ALAS-1の発現の相違によって、貧血や鉄欠乏状態にはなっていないが、細胞内のヘム代謝に変動を来しているかを検証する。培養細胞系を用いて、ALAS-1阻害薬であるサクシニルアセトンによる細胞内ヘム蛋白濃度を測定する。細胞内ヘム蛋白の変動により、どのような変化が起こるかを検証する。細胞内ヘム濃度の変化により細胞内ミトコンドリア膜電位の変動が生じることが既報で確認されていることから、サクシニルアセトンを添加した培養細胞のミトコンドリア膜電位の測定を行うことで、細胞内ヘム蛋白の変動を間接的に証明する。
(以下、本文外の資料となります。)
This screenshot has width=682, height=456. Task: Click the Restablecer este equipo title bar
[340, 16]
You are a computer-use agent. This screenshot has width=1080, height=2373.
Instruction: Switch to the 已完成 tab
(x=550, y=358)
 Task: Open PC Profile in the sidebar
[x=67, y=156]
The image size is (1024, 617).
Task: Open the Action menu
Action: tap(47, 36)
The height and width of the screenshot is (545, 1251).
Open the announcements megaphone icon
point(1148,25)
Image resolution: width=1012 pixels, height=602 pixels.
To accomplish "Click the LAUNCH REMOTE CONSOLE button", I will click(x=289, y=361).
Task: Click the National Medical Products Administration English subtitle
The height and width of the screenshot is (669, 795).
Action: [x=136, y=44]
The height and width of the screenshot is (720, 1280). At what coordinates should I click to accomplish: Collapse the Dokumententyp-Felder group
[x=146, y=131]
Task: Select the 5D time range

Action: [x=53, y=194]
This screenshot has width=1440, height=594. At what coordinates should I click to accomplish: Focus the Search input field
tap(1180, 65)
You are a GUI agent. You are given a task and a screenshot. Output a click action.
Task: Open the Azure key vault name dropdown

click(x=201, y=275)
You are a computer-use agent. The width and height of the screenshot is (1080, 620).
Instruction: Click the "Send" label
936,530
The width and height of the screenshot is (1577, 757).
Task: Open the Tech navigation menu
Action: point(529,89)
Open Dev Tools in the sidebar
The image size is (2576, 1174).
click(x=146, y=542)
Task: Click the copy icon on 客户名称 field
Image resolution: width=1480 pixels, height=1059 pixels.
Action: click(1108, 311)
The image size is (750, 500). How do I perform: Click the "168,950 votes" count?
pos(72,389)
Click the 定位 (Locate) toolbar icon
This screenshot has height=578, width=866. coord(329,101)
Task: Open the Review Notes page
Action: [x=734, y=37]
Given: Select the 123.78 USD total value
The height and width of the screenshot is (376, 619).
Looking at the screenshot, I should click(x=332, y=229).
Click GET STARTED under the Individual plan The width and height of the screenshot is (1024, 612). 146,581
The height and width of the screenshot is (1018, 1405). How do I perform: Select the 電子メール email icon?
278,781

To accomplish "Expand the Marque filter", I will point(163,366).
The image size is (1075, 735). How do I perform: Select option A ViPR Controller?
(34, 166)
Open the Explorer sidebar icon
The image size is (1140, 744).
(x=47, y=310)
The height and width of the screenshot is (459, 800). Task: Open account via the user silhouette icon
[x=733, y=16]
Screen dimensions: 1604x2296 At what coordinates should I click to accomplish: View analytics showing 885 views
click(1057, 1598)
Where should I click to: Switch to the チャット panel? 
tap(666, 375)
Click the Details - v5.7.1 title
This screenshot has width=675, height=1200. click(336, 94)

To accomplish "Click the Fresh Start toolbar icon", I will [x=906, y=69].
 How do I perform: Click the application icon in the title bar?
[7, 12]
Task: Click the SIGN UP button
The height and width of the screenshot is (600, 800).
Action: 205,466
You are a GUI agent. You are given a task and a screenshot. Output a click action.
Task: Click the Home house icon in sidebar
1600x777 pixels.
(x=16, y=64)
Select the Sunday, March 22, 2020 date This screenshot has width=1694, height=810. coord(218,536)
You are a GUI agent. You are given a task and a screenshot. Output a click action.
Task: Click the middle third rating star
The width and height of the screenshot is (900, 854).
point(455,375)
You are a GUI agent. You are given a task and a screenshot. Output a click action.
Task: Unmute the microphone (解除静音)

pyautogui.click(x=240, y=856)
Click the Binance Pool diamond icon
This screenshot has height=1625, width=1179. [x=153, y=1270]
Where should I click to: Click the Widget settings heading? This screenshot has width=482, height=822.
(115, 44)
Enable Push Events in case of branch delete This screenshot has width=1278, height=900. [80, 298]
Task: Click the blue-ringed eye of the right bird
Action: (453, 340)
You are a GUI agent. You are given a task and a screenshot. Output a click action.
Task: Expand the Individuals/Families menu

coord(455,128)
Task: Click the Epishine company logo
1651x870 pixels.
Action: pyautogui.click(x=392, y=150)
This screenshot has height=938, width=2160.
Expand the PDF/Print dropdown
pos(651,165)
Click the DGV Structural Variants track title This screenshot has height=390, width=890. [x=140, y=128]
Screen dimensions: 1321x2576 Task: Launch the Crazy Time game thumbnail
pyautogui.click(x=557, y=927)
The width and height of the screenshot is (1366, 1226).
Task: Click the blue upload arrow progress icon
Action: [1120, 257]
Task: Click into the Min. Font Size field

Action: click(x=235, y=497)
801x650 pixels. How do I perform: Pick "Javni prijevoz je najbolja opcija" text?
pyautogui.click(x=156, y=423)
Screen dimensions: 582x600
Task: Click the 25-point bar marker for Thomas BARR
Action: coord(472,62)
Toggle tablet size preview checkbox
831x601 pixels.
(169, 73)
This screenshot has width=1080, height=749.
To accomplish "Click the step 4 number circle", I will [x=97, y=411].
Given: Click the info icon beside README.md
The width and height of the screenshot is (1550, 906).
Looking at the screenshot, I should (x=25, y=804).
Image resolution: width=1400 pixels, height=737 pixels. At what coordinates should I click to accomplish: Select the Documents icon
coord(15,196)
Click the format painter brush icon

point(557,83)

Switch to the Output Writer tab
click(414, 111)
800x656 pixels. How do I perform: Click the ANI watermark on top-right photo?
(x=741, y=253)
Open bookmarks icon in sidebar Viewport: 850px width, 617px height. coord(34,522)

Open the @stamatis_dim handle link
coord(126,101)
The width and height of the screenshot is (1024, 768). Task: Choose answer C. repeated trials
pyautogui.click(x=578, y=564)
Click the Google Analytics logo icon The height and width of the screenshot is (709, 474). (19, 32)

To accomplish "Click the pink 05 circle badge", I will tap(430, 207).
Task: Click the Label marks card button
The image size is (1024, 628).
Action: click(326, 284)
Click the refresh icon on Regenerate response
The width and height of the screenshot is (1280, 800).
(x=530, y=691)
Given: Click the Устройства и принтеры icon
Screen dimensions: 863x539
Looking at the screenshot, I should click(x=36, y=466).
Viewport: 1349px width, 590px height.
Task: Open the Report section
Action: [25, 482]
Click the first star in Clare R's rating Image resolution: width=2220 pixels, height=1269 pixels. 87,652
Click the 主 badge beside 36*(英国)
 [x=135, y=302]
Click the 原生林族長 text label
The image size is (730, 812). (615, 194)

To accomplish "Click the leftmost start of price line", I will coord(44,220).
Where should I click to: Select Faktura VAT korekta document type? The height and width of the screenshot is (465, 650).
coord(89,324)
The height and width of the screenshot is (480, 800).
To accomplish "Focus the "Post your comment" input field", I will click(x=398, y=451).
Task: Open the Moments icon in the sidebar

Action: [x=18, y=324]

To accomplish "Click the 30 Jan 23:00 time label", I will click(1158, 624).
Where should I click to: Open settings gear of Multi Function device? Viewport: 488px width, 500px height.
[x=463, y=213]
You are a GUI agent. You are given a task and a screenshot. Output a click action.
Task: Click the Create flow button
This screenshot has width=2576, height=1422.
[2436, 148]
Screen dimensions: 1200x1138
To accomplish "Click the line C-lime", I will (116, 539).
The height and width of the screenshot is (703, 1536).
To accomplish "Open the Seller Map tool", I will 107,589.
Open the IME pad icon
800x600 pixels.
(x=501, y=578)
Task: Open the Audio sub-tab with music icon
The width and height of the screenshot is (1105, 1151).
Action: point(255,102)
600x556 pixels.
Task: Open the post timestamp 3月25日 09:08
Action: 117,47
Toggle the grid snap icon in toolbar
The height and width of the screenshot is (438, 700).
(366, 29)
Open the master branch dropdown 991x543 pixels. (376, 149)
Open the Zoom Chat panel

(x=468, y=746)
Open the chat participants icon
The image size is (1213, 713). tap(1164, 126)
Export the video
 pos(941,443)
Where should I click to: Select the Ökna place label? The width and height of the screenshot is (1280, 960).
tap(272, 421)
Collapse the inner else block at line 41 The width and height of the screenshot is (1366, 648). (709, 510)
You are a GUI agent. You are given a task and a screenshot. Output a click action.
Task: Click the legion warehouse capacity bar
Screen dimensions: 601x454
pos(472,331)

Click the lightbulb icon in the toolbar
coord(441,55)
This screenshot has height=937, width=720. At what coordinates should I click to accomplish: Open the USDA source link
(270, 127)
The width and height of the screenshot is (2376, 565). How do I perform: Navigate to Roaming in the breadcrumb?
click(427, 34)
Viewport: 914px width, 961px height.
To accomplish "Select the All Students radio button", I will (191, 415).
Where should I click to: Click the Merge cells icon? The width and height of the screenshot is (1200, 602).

サクシニルアセトン添加によりミトコンドリア機能障害が生じると、ミトコンドリア膜電位が低下することを想定し、肺胞上皮細胞株、気道上皮細胞株を用いて、JC-1染色を行うことでミトコンドリア膜電位の変化を検証する。さらにマウスに対し強制的にヘム蛋白を発現させる実験を行い、生体にどのような変化が起こるかを検討する。具体的にはアミノレブリンサン(ヘムタンパクの前駆物質)をマウスに投与し、肺組織中のHeme Oxygenase 1やミトコンドリア分裂を促進する. GTP 結合タンパク質 dynamin-related protein 1 (Drp1)を測定する実験を計画している。
残金は、少額なので、次年度の消耗品購入に使用する予定です。